2.     Akhlak Pada Agama Islam
Ajaran akhlak menemukan bentuk yang absolut dalam ajaran agama islam. Ajaran islam memusatkan ajaran akhlak kepada Tuhan dan juga akal manusia. Artinya ajaran ini merupakan penggabungan antara ajaran Cynics dan Cyrenics dalam hal ukurannya. Ajaran akhlak dalam islam bersumber dari Al-Quran dan Sunnah dari Rasulullah SAW. Dalam al-Quran dijelaskan mengenai konsep akhlak yang terpuji dan tidak bertentangan dengan akal manusia.
Selanjutnya Al-Thabathabi mengatakan terdapat tiga jalan yang harus ditempuh manusia sesuai dengan kandungan dalam al-Quran. Yang pertama yaitu menurut petunjuk al-Quran, dalam hidupnya manusia hanya menuju kepada kebahagiaan, ketenangan dan pencapaian cita-citanya. Yang kedua perbuatan-perbuatan yang dilakukan manusia senantiasa berada dalam suatu kerangka peraturan dan hukum tertentu. Dan yang ketiga jalan hidup terbaik dan terkuat manusia adalah jalan hidup berdasarkan fitrah, bukan berdasarkan emosi dan dorongan hawa nafsu.
Abuddin Nata dalam bukunya yang berjudul Akhlak Tasawuf mengatakan bahwa akhlak dalam islam memiliki dua corak. Yang pertama akhlak yang bercorak normatif yang bersumber dari al-Quran dan Sunnah. Akhlak model pertama ini bersifat universal dan absolut. Sedangkan yang kedua, akhlak yang bersifat rasional dan kultural yang didasarkan pada hasil pemikiran yang sehat serta adat-istiadat dan kebudayaan yang berkembang.
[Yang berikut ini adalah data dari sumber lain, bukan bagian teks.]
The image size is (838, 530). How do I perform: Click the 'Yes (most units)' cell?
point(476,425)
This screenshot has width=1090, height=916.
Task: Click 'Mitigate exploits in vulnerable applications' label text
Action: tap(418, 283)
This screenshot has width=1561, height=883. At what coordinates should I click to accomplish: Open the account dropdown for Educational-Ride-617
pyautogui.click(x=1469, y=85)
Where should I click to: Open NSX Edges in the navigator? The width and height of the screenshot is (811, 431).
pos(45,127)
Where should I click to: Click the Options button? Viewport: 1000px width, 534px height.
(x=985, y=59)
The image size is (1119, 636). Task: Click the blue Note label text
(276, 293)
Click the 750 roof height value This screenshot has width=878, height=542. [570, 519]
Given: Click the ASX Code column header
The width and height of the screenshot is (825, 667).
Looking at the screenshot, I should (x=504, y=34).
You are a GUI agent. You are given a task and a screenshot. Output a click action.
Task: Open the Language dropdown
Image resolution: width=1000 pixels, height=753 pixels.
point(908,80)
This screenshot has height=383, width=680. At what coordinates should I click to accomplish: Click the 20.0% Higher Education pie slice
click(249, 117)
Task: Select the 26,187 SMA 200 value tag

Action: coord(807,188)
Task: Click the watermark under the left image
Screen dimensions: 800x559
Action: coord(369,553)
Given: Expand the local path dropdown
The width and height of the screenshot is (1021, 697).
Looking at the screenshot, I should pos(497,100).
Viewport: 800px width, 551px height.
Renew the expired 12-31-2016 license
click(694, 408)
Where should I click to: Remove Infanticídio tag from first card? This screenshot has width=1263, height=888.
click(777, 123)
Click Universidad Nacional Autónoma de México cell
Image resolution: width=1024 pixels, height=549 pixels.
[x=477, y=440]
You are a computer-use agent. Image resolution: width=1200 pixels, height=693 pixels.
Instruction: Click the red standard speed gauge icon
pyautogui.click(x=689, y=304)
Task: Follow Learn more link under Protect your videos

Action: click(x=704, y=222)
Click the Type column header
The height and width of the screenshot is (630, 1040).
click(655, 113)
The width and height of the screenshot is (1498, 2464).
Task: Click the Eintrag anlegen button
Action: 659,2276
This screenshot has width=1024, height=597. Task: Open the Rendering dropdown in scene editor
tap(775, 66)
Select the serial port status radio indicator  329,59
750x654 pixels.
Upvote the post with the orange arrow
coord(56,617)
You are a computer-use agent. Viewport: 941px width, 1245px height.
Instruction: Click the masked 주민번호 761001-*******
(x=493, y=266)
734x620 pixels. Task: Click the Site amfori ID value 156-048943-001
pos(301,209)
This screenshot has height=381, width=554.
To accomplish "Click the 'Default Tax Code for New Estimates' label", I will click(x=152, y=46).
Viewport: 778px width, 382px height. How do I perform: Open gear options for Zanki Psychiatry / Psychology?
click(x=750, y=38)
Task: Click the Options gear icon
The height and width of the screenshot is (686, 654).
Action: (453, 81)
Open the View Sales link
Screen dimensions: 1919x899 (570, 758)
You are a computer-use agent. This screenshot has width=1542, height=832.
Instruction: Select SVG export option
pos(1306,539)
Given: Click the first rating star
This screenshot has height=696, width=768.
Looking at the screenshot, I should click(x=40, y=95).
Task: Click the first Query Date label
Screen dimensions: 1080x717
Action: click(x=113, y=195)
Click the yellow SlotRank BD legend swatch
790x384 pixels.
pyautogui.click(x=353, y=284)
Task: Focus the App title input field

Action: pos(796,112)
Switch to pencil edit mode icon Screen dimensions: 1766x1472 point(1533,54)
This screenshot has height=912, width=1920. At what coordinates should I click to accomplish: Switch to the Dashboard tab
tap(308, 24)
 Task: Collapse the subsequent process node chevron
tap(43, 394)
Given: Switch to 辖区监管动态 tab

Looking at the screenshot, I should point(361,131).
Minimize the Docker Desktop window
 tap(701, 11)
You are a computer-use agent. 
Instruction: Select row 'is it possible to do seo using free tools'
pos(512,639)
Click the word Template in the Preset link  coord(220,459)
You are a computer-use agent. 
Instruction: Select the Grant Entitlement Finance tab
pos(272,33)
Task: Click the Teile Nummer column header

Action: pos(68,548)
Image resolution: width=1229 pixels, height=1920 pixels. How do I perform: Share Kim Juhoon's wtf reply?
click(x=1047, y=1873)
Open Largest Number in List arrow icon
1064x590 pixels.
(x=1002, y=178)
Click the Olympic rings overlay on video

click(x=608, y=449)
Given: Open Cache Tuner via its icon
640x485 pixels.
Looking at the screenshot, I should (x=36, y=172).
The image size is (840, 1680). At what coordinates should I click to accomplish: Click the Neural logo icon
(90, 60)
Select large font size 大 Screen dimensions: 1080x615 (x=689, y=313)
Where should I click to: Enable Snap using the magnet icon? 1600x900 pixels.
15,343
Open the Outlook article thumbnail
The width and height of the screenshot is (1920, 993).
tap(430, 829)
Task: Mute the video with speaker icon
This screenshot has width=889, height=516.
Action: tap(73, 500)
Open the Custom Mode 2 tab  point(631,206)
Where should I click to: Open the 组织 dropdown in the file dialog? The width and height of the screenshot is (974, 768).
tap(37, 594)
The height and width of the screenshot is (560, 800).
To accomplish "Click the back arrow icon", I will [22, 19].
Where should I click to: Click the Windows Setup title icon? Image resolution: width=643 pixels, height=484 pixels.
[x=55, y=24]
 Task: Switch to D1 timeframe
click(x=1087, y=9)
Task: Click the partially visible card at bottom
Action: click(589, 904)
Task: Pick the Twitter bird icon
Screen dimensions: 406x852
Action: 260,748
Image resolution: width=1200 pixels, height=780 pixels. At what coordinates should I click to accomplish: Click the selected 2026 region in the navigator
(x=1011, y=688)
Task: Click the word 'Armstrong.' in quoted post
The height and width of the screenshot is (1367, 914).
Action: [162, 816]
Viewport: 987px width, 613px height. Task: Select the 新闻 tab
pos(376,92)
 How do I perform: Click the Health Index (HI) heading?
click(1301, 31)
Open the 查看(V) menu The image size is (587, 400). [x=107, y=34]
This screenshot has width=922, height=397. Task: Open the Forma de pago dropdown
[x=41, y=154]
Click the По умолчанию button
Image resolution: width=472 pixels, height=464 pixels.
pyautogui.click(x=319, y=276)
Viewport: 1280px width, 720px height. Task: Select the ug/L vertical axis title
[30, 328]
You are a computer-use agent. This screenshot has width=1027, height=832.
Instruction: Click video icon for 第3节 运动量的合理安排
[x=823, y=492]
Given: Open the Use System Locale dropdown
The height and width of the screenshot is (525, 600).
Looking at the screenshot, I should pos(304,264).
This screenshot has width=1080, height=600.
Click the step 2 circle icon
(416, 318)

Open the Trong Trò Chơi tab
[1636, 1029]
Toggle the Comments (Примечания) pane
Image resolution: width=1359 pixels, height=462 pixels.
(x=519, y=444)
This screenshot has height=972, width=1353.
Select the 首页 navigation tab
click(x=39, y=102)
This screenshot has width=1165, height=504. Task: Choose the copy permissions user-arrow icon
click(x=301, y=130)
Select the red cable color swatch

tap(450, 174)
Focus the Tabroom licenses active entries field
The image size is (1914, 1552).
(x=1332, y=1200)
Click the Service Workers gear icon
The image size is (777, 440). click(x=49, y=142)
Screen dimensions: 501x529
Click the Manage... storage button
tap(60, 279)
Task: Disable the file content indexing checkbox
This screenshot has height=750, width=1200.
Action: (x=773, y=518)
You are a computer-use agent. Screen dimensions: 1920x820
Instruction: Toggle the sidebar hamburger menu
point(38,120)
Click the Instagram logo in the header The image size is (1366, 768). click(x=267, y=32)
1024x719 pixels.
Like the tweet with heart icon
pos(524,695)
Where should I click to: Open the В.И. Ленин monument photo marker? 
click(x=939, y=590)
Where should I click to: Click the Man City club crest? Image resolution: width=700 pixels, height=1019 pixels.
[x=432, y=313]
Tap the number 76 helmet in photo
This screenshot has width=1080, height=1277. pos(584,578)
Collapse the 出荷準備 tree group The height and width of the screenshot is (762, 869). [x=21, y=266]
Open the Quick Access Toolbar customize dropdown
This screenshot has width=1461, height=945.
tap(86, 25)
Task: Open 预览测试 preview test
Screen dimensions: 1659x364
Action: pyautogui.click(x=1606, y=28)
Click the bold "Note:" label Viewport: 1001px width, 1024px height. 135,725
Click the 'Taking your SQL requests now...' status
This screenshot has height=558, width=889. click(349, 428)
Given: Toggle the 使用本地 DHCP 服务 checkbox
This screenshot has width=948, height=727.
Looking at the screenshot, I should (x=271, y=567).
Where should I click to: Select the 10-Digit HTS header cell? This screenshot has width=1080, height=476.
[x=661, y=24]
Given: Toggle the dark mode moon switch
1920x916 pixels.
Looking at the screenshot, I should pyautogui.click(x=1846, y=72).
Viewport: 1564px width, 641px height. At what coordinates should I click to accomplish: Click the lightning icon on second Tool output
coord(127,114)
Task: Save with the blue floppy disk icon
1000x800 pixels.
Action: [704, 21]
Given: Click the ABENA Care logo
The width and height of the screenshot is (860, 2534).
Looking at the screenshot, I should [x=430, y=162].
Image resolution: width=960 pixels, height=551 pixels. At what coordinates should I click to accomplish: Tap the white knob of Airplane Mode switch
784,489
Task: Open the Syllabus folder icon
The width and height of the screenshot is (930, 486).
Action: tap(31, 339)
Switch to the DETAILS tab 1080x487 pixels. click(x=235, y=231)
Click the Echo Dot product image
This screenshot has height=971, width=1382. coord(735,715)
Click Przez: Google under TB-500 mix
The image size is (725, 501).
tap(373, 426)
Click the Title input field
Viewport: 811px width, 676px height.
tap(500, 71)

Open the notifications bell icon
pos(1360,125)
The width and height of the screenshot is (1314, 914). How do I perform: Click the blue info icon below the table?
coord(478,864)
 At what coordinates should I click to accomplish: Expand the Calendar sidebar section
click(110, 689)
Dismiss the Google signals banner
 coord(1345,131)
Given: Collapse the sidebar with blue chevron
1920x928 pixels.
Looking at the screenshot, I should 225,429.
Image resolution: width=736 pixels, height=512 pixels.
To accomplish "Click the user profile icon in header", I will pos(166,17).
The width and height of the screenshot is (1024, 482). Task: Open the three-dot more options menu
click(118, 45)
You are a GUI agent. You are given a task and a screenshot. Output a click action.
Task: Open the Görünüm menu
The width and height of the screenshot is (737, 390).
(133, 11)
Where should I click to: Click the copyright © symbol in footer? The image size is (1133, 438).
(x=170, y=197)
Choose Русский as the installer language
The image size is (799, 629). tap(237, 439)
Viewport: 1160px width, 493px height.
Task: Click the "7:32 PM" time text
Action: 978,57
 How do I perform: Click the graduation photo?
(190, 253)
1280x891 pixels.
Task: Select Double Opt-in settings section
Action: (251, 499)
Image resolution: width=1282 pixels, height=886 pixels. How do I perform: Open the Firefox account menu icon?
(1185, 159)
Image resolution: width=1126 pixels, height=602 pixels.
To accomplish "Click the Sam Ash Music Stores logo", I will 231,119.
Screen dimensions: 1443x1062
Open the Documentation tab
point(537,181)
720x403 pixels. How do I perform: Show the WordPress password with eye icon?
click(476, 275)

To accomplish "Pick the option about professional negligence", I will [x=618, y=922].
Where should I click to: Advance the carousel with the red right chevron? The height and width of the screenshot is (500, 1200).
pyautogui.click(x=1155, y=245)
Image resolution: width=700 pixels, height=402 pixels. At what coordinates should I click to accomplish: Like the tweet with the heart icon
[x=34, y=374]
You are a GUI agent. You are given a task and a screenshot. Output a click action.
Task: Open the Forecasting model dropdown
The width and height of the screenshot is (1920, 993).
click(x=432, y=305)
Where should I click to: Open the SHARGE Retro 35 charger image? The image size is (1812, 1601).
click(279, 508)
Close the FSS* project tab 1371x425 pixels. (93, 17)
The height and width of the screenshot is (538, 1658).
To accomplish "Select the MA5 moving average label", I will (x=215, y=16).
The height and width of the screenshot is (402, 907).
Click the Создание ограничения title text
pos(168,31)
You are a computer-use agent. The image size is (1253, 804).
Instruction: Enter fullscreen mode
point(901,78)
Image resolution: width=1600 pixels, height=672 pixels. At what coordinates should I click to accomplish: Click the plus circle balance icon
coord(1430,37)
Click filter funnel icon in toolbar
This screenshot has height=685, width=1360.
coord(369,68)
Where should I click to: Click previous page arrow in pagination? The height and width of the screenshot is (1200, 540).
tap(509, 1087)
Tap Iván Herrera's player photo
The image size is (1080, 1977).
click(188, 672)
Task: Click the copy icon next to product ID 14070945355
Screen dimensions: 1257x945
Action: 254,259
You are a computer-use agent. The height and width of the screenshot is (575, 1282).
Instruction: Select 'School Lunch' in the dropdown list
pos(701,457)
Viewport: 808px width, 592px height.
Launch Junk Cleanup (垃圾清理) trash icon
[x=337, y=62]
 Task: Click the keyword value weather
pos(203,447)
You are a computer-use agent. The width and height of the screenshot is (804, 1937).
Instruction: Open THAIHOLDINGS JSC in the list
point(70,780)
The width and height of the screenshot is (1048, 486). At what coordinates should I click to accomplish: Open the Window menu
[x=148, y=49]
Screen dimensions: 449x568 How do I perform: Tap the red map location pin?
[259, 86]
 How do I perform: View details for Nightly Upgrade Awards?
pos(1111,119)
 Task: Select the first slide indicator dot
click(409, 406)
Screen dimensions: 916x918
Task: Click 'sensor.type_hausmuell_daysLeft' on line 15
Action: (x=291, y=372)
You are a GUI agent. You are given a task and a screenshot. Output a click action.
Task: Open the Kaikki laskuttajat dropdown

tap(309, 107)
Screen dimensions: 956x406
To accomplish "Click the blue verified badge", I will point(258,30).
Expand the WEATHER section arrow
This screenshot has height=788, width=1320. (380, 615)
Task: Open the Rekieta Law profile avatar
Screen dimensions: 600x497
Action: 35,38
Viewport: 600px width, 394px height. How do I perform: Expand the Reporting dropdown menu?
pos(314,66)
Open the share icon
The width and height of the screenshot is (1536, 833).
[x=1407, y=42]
Akhlak model kedua ini bersifat relatif, nisbi dan dapat berubah sesuai dengan perkembangan zaman.
3.     Akhlak Pada Zaman Baru
Zaman ini dimulai sejak akhir abad kelima belas Masehi. Pada masa ini, bangsa Eropa sudah mulai bangkit dari cengkeraman gereja. Peningkatan terjadi secara signifikan dalam bidang filsafat Yunani, ilmu pengetahuan dan juga teknologi. Hal ini terjadi karena mereka sudah mulai melepaskan diri dari dogma kristiani, khayal dan mitos yang mulai diganti dengan peran akal pikiran yang lebih dominan. Mereka mulai bertindak dan berpikir secara liberal dengan cara meneliti, mengkritik dan memperbaharui segala hal yang tadinya sudah dianggap mapan.
Dalam bidang akhlak, patokan baik dan buruk yang tadinya berdasarkan pada dogma gereja mulai ditinggalkan dan diganti dengan berdasar kepada pandangan ilmu pengetahuan yang berdasarkan pengalaman empirik. Hal ini kemudian memunculkan etika dan moral yang berbasis pada pemikiran akal pikiran. Hal ini akan menimbulkan sifat yang individualis, mandiri dan inovatif pada masyarakatnya.
Dari penjelasan diatas dapat disimpulkan bahwa pandangan akhlak pada zaman baru tersebut cenderung kearah sekuler yaitu dengan cara memisahkan pandangan akhlak dari agama. Mereka memandang akhlak hanya bersumber dari pemikiran manusia saja. Tokoh-tokoh pemikir akhlak pada masa ini diantaranya adalah Descartes, Shafesbury dan Hatshon, Bentham, John Stuart Mill Kant dan Bertrand Russel.